WORK INSTRUCTIONS: Rewrite the lines from the one containing "Pick nvidia-driver-570-server-open radio" through the one containing "pyautogui.click(x=1015, y=590)", both included, changing "GUI agent" to "GUI assistant" and leaving everything else as it stands.

== EXCERPTED DATA ==

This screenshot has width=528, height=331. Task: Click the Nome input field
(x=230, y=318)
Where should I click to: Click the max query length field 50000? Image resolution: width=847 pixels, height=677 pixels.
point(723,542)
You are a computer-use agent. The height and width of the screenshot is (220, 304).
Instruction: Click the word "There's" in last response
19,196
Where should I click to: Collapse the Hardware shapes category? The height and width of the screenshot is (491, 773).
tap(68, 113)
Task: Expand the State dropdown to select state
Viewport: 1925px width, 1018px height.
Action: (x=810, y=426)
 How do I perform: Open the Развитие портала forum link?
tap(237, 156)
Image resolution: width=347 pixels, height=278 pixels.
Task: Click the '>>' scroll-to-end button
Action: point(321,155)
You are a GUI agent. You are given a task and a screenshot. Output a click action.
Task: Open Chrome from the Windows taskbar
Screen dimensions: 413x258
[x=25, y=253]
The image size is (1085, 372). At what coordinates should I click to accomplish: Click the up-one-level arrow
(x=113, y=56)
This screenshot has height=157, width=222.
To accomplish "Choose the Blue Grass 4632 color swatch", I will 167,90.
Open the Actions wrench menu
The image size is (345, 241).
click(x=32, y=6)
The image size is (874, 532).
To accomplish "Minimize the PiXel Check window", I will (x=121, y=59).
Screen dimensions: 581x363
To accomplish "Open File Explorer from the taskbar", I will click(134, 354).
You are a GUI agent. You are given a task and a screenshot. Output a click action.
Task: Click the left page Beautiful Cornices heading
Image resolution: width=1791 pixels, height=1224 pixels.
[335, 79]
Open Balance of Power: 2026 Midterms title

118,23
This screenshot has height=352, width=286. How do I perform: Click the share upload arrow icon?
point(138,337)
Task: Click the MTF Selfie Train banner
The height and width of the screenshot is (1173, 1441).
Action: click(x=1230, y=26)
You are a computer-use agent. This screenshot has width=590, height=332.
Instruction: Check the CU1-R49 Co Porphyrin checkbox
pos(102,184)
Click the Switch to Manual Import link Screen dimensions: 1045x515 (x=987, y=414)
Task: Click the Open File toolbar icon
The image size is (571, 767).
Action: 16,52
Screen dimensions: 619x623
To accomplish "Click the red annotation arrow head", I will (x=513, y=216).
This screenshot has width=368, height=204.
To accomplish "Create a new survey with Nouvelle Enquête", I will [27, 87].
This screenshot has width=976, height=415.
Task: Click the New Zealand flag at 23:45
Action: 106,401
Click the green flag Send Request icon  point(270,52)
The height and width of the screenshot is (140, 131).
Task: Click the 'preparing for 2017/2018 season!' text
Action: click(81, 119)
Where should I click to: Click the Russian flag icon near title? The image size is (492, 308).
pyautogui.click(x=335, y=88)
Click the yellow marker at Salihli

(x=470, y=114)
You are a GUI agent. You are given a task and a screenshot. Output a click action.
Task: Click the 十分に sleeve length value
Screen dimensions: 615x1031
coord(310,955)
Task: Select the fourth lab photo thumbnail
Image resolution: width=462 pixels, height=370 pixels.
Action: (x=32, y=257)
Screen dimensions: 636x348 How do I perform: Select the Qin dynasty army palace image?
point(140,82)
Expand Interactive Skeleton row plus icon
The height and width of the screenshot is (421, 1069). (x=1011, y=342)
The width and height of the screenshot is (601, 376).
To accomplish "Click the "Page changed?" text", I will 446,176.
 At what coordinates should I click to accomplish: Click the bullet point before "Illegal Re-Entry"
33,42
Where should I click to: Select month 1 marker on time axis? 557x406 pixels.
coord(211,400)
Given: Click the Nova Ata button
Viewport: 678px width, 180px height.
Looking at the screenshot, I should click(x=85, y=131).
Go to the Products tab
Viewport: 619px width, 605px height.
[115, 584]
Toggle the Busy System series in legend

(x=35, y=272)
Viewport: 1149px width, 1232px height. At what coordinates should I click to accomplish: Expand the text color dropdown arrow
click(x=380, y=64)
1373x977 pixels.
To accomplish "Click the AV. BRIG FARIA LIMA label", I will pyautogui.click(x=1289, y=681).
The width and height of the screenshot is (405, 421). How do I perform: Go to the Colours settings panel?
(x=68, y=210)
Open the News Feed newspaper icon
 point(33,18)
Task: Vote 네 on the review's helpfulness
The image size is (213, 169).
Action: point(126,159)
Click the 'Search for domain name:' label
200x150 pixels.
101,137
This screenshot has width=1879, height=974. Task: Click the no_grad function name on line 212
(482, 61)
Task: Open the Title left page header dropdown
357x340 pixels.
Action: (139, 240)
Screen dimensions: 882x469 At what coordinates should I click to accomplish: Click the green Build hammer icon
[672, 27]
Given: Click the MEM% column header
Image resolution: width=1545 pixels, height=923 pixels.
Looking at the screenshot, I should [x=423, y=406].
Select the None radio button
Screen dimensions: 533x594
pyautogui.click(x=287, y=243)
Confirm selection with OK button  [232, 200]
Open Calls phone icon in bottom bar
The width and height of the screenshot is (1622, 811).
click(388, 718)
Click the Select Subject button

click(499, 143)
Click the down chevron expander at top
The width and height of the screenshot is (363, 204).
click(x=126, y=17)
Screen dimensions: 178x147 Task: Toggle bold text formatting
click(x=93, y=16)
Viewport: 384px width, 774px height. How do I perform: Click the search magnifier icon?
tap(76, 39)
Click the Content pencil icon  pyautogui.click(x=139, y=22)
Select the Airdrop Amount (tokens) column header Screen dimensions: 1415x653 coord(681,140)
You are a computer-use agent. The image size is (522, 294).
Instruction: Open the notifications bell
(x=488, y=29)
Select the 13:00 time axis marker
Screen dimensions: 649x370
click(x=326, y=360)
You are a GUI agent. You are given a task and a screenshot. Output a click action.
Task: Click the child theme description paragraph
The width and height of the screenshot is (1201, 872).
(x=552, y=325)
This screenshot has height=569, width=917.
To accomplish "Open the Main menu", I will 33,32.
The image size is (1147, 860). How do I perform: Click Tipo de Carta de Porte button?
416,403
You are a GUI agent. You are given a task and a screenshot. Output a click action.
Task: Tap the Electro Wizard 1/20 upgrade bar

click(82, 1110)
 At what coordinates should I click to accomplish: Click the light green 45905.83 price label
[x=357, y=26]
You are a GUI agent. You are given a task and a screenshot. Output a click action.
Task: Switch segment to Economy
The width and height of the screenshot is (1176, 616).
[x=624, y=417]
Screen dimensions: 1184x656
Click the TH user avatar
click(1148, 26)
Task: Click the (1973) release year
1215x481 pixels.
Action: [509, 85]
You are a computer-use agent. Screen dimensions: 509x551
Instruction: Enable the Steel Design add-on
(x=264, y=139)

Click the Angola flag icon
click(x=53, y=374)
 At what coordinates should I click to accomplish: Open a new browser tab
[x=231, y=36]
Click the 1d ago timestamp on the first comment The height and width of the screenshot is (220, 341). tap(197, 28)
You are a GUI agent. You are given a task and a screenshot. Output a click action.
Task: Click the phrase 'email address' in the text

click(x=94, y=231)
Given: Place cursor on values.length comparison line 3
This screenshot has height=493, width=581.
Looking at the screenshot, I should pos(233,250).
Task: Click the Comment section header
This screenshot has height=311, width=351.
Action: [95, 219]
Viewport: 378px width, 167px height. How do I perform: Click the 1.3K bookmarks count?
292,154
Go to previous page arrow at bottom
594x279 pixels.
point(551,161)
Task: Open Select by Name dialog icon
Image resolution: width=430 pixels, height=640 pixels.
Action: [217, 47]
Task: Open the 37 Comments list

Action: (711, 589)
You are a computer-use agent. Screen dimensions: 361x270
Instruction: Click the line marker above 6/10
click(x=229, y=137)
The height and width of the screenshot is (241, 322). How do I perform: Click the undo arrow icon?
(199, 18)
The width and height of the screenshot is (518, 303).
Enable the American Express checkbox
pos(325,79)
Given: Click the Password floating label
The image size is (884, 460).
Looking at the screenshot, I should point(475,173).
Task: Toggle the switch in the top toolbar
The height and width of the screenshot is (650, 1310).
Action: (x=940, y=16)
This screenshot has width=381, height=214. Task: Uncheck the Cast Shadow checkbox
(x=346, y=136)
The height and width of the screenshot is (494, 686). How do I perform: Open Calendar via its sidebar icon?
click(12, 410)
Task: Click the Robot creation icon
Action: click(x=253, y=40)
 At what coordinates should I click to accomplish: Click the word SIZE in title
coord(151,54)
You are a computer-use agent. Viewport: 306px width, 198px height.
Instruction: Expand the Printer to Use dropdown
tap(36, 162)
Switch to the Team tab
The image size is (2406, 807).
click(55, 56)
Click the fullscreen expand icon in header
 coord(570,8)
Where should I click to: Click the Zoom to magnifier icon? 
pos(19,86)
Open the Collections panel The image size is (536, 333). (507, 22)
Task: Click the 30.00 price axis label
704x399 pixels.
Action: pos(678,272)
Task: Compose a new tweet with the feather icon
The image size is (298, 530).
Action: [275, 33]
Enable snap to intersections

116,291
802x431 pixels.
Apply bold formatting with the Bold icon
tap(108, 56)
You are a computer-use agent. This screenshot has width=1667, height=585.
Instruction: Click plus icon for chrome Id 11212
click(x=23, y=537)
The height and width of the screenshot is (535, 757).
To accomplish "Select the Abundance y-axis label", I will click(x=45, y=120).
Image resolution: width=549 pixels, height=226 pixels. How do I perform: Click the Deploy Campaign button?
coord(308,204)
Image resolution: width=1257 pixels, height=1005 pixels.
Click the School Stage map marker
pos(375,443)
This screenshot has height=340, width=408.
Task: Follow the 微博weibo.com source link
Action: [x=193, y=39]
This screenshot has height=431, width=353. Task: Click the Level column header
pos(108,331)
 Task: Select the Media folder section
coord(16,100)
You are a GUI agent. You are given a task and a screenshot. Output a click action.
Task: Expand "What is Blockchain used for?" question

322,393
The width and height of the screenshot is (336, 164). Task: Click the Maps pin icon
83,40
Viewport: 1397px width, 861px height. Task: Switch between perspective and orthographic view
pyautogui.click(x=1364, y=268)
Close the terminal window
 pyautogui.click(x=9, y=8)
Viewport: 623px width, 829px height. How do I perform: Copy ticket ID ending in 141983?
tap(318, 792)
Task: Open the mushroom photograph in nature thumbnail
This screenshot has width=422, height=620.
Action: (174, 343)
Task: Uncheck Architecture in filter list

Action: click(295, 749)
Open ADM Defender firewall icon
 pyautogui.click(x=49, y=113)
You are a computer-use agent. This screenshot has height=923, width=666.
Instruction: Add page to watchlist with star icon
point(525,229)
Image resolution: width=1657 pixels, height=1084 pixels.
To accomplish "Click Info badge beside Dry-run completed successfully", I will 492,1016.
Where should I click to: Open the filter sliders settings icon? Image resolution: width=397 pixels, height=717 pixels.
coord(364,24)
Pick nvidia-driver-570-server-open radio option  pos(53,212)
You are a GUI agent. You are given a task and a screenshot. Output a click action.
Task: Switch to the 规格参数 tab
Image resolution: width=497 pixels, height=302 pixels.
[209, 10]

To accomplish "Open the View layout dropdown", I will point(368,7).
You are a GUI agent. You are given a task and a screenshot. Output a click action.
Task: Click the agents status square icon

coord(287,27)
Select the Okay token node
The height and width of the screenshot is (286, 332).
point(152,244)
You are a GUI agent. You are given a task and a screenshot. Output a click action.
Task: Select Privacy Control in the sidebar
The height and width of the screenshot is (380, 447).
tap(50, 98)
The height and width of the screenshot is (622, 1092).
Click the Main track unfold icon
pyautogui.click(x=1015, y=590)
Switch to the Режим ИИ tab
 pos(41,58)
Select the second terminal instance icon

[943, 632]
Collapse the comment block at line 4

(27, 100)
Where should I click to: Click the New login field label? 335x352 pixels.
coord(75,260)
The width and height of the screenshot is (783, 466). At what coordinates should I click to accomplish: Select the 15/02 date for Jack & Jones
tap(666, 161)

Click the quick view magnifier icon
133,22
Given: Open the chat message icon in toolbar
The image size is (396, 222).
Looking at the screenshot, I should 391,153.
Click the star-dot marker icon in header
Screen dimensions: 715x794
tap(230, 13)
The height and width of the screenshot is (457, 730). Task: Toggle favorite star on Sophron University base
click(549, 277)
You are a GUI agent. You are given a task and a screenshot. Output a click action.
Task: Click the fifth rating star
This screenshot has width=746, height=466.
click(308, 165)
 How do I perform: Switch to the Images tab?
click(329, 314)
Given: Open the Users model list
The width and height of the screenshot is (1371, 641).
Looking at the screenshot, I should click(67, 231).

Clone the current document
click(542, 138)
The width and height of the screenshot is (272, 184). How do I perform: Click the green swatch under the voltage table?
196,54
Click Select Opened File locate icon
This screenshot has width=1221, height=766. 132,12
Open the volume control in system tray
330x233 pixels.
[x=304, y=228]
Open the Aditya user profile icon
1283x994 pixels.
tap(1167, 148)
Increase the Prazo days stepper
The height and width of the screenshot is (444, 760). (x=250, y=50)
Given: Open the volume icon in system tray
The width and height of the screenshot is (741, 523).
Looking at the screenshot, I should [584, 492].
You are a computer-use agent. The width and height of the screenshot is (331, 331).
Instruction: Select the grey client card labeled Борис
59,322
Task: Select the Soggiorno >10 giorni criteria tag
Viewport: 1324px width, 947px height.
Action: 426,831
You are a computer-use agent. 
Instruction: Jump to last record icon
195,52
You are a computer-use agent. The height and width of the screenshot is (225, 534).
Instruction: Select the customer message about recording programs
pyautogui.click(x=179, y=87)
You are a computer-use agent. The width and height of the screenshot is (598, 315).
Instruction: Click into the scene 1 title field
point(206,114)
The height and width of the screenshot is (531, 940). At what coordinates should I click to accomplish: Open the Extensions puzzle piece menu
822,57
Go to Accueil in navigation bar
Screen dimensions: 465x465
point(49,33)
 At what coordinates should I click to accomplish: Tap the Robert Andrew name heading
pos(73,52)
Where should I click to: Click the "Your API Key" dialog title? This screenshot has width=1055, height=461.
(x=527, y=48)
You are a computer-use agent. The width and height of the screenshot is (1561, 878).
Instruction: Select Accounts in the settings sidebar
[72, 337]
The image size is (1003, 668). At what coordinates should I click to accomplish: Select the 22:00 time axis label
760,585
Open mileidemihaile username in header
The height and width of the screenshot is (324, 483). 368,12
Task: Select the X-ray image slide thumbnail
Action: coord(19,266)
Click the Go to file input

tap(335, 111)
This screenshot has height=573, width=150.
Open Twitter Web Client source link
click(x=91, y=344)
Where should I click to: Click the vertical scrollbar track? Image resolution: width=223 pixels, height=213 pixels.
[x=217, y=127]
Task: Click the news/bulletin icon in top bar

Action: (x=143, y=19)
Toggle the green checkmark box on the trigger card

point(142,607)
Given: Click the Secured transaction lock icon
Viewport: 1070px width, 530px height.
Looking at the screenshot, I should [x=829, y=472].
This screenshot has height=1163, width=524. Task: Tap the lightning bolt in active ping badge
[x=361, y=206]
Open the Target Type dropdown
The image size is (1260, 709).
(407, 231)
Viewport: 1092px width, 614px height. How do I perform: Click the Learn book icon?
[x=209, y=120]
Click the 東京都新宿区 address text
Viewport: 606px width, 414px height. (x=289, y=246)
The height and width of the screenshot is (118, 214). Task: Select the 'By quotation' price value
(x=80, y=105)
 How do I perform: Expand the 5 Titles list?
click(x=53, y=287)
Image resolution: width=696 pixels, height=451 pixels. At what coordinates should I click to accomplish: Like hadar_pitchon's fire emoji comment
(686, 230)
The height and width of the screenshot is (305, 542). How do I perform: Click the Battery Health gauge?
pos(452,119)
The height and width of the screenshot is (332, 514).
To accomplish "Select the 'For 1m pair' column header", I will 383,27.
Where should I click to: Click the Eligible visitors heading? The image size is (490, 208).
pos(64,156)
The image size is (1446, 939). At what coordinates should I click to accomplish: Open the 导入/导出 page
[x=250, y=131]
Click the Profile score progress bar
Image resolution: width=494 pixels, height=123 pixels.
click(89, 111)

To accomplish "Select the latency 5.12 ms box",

===

RESULT:
Pick nvidia-driver-570-server-open radio option  pos(53,212)
You are a GUI assistant. You are given a task and a screenshot. Output a click action.
Task: Switch to the 规格参数 tab
Image resolution: width=497 pixels, height=302 pixels.
[209, 10]

To accomplish "Open the View layout dropdown", I will point(368,7).
You are a GUI assistant. You are given a task and a screenshot. Output a click action.
Task: Click the agents status square icon

coord(287,27)
Select the Okay token node
The height and width of the screenshot is (286, 332).
point(152,244)
You are a GUI assistant. You are given a task and a screenshot. Output a click action.
Task: Select Privacy Control in the sidebar
The height and width of the screenshot is (380, 447).
tap(50, 98)
The height and width of the screenshot is (622, 1092).
Click the Main track unfold icon
pyautogui.click(x=1015, y=590)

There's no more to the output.